A "empresária", ao atender o telefone, informou que faz trabalhos de qualquer tema e que seus clientes nunca tiveram problemas com os professores. Ela disse ser formada em arquitetura e trabalhar há mais de 20 anos na confecção de monografias.

- O estudante tem que antes me repassar todas as orientações de seu professor, para eu ter noção do que ele quer.

A segunda vendedora com que a reportagem entrou em contato tem prática diferente. Ela disse que estabelece preços de acordo com o cliente e com o produto.

- Oriento todos os meus clientes a escolherem temas comuns, para facilitar a obtenção de fontes de consulta e agilizar a pesquisa. O valor é negociável, depende do tema e do tamanho.

Crime

Mesmo configurando crime (falsidade ideológica e violação de direito autoral), as fraudes e plágios em trabalhos acadêmicos quase nunca viram processos judiciais.
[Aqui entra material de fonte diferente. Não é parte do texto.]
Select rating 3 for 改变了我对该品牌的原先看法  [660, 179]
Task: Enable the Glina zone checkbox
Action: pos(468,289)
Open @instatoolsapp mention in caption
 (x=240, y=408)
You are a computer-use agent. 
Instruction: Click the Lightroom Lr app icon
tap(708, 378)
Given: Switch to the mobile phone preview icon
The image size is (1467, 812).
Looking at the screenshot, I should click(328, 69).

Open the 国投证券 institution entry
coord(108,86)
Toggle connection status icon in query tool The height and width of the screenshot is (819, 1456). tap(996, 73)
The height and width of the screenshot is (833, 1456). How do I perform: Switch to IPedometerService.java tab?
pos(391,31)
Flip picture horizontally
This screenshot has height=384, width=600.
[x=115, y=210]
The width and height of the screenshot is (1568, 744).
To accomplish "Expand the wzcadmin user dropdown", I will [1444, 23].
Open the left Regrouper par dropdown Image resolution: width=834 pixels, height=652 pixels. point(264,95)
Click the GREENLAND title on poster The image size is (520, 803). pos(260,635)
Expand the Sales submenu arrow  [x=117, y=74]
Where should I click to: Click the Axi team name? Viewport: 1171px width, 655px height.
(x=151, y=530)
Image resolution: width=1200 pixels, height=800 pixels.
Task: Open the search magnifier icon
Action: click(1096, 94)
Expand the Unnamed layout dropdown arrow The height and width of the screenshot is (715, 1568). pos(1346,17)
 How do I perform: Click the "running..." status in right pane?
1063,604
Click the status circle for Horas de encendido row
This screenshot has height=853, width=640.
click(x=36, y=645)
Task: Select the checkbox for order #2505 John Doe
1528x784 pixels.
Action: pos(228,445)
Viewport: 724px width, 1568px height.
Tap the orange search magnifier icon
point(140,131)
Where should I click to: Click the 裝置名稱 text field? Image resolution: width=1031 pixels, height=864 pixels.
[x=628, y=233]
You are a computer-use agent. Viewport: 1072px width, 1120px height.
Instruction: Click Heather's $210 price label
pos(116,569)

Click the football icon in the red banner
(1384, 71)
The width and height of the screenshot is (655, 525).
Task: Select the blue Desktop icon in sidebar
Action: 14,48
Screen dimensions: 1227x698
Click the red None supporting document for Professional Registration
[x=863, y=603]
A maioria das instituições de ensino prefere resolver o problema internamente, com advertência, reprovação e até mesmo a expulsão do aluno infrator.

O advogado e professor de direito da UFMG (Universidade Federal de Minas Gerais) Manoel Galdino da Paixão Júnior disse que esses crimes só não vão parar na esfera judicial porque não interessa à faculdade divulgar esse tipo de conduta.

- Ter alunos imorais e criminosos matriculados em sua instituição denigre a imagem da faculdade. É por isso que elas não denunciam os fraudadores.

Para a vice-reitora da PUC-Minas (Pontifícia Universidade Católica de Minas Gerais), Patrícia Bernardes, cabe à universidade aplicar as punições.

- Damos zero no trabalho, reprovamos o infrator e até o expulsamos da instituição, dependendo da gravidade da fraude. Nossas sanções são acadêmicas. Infelizmente, as falsificações têm se tornado frequentes. Eles [alunos que fraudam trabalhos] só querem saber do diploma.

A linha de atuação é a mesma na UFMG, segundo o pró-reitor-adjunto de graduação, André Cabral.

- Em caso de fraude, a banca examinadora pode reprovar o estudante. E se for plágio a gente pode abrir sindicância. Se o plágio for confirmado, é aberto um processo administrativo disciplinar. É dado amplo direito de defesa ao aluno, mas ele fica sem poder colar grau durante o processo.

O problema não é específico de Minas e não se restringe às vendas pela web. Em outras cidades, como Brasília (DF), faixas com anúncio do serviço podem ser vistas nas ruas. A reportagem verificou placas com dizeres como "Auxílio monográfico", "Monografia - verificamos plágio" e "Monografia - consultoria". Todas traziam telefones de contato.

Orientação

O MEC (Ministério da Educação) afirma que as universidades devem procurar a polícia para resolver o caso. A autonomia das instituições não permite à pasta intervir nesses casos, diz a pasta em nota oficial.

- As universidades são autônomas e o MEC não pode intervir. Isso é caso de polícia, e as universidades devem decidir qual o melhor procedimento aplicar.

O Ministério Público de Minas Gerais disse, via assessoria de imprensa, que as denúncias contra os sites que vendem as monografias não são da esfera pública, mas sim do direito privado. Desta forma, esses sites continuam online.

Advogado especialista em direito autoral, Hildebrando Pontes ressalta que os casos não viram processos judiciais porque as faculdades tendem a contemporizar a situação.

- Acho que as universidades deveriam caçar o título do fraudador, porque isso é crime. Mas elas não podem ser obrigadas a denunciar seus alunos à Justiça. Só recorre à Justiça, mesmo, aquele autor que foi plagiado. E isso quando ele fica sabendo que sofreu o crime.